Daí a crise identitária do homem, tão dramatizada na obra de Pessoa: como saberemos que somos se não ao menos podemos ver de fato nosso próprio rosto? Bernardo Soares constrói em torno disso uma imagem curiosa, de como precisamos sujeitar o nosso corpo em uma posição inferior para cometermos a atrocidade de ver nossa própria face. Ao negar o rosto, Fernando Pessoa nos obriga a trabalhar somente com a sensação, a natureza não nos permite ver nossa face, o poeta também não:

O homem não deve poder ver sua própria cara. Isso é o que ha de mais terrível. A Natureza deu-lhe o dom de não a poder vêr, assim como de não poder fitar os seus próprios olhos.

Só na agua dos rios e dos lagos elle podia fitar seu rosto. E a postura, mesmo, que tinha de tomar, era symbolica. Tinha de se curvar, de se baixar para commeter a ignomínia de se vêr. O creador do espelho envenenou a alma humana.

(PESSOA, 2013, p.148)

Fernando Pessoa desfaz esse corpo estático que pensamos possuir e o parte em milhares de pedaços, fazendo com que as sensações povoem cada um de seus contornos, e faz com que a sensação de multiplique de uma forma que ela se torna capaz de ir além dos limites do corpo, temos corpos-

paisagens, corpos-objetos, sempre tendo em mente que tudo aquilo que existe no mundo e em nós são sensações.

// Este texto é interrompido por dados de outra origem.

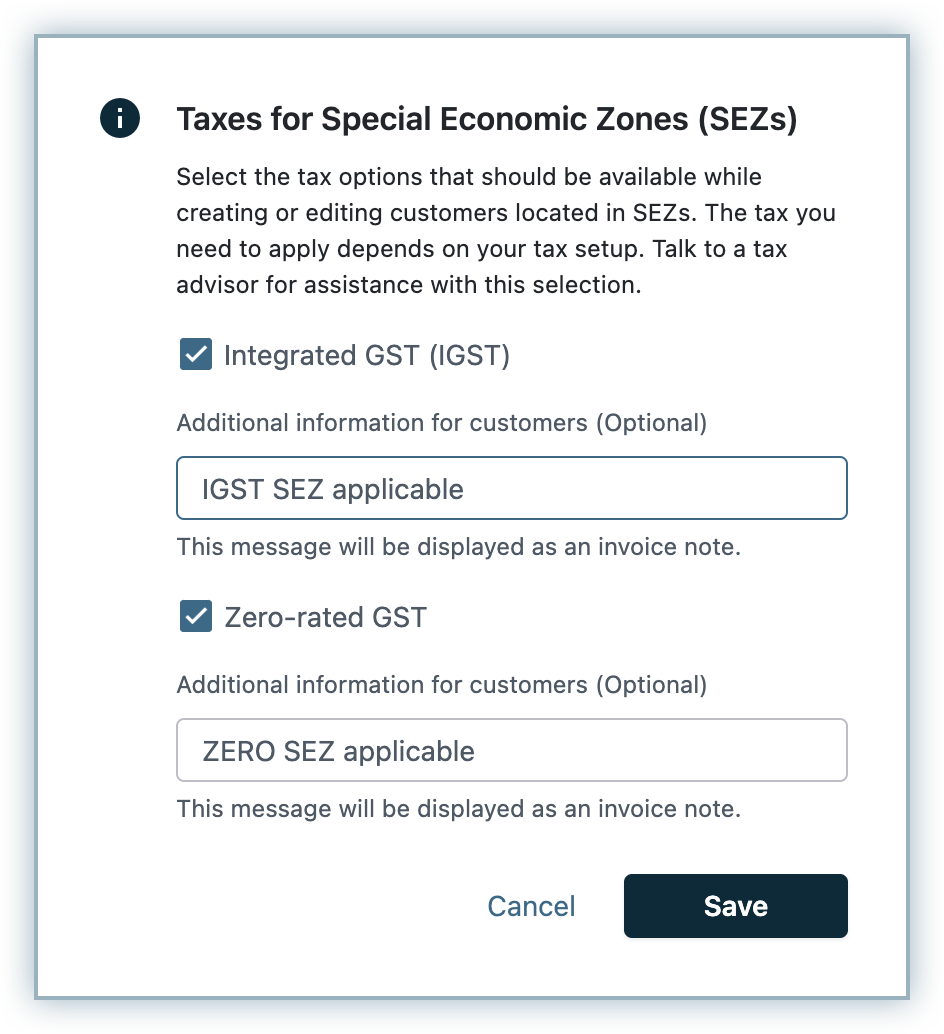
Task: Click the invoice note hint below the ZERO field
Action: click(x=458, y=809)
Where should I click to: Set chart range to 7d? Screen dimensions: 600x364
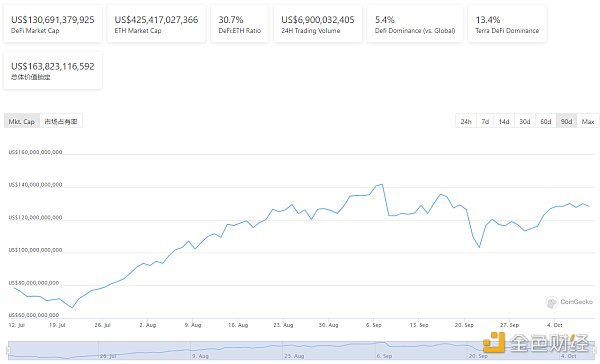point(485,121)
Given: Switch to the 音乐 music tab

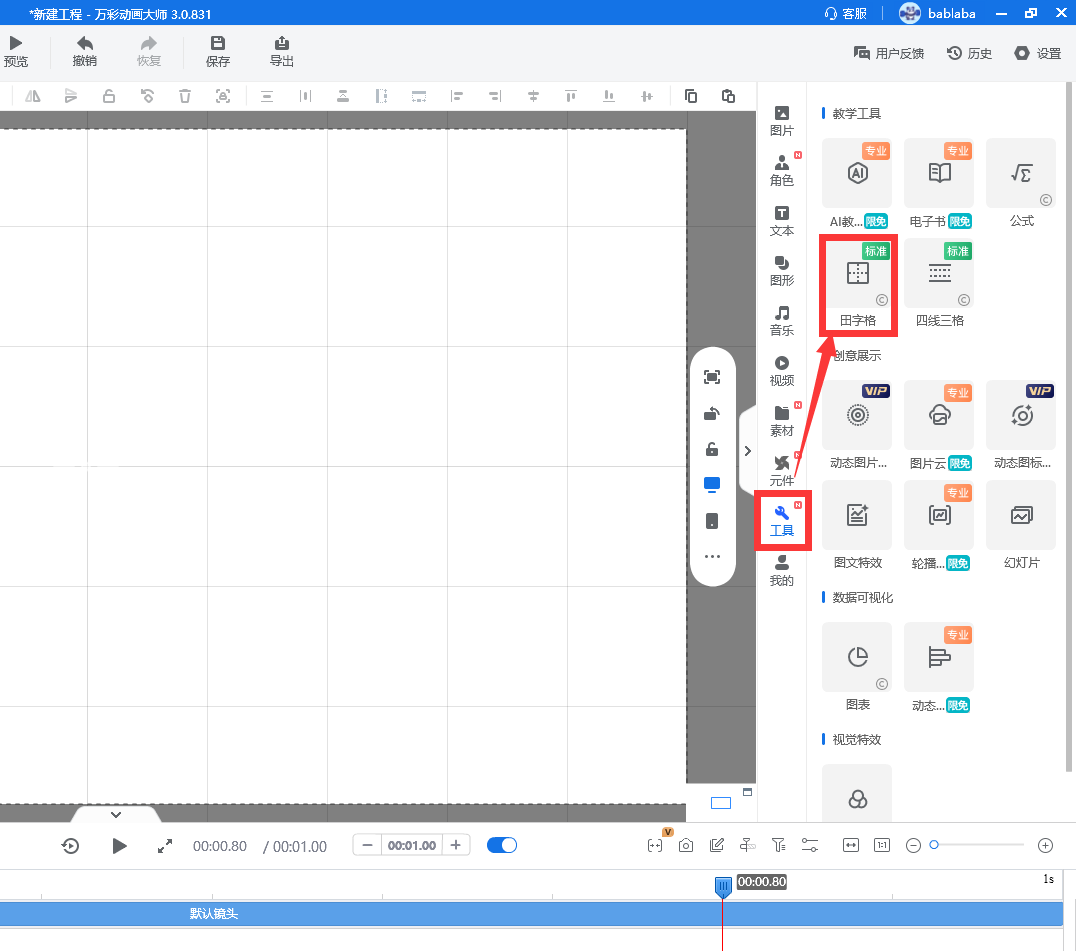Looking at the screenshot, I should point(782,321).
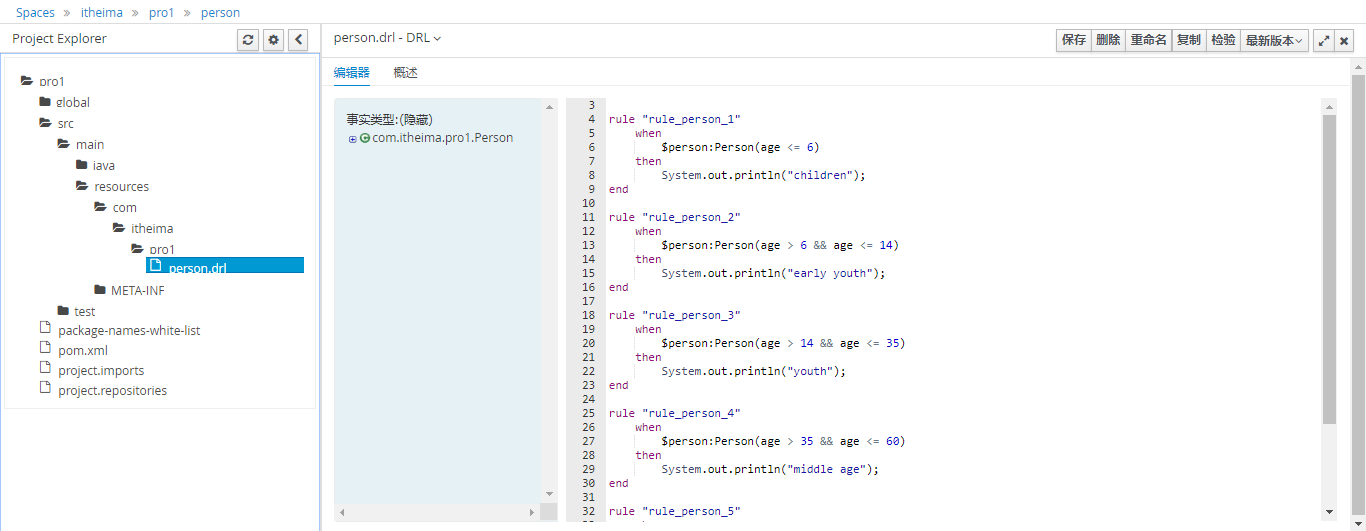Viewport: 1366px width, 531px height.
Task: Click the code editor vertical scrollbar
Action: (x=1329, y=270)
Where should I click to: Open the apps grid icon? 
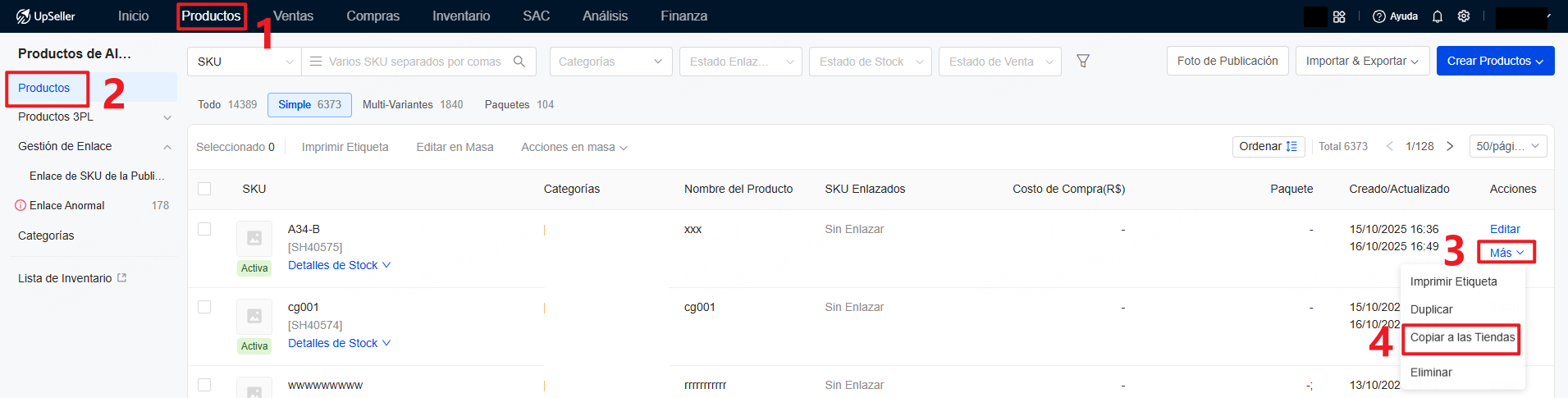(x=1339, y=16)
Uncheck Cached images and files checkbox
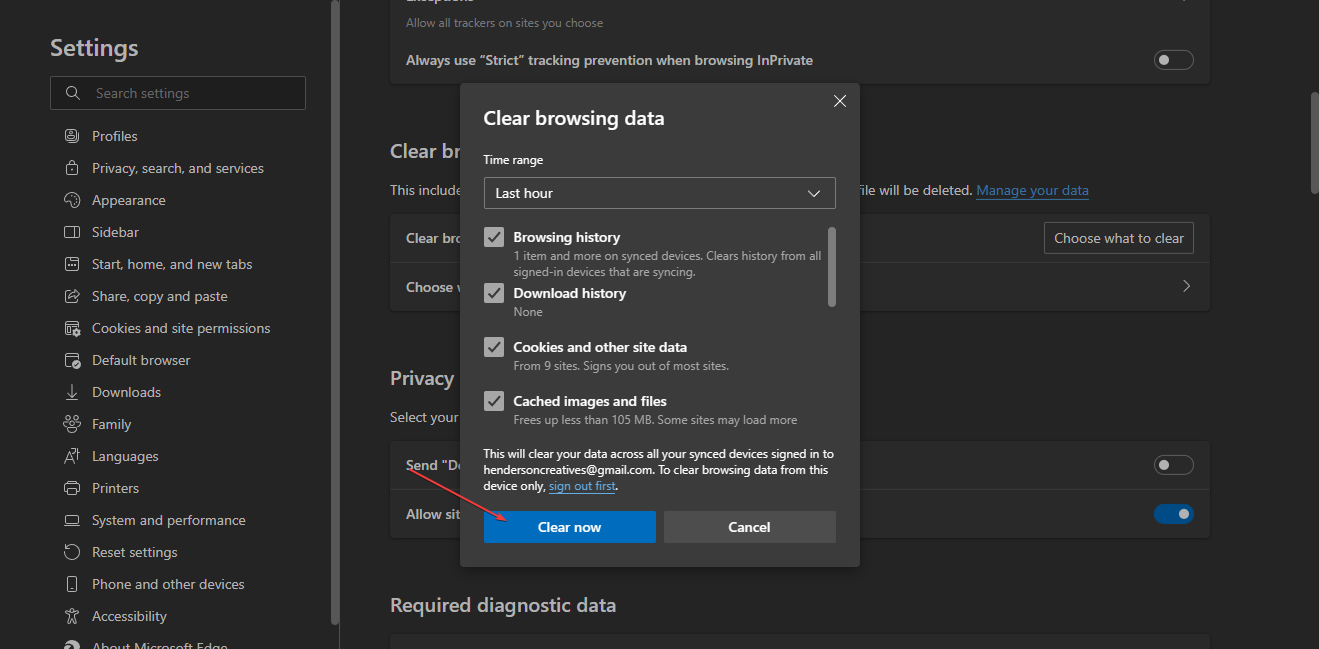Image resolution: width=1319 pixels, height=649 pixels. pyautogui.click(x=494, y=401)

Vemos que Fernando Pessoa, ao refletir sobre a poesia, considerou desde o início a importância e presença do corpo. Mas, como vimos, não se trata de um corpo meramente biológico ou meramente ligado aos sentidos. Para ler Pessoa e penetrar em seu universo, é preciso ir além dos sentidos, ir além do vivido para vivenciar a “sensação” – esta que dá no limite em que sonho, imaginação e realidade se confundem. O Sensacionismo aparece assim como a busca por esses estados inéditos do corpo, permitindo a criação de um corpo novo a cada vez, o corpo sem órgãos, corpo do devir, e sendo assim, sempre um devir-outro. Novos corpos povoados de desassossego.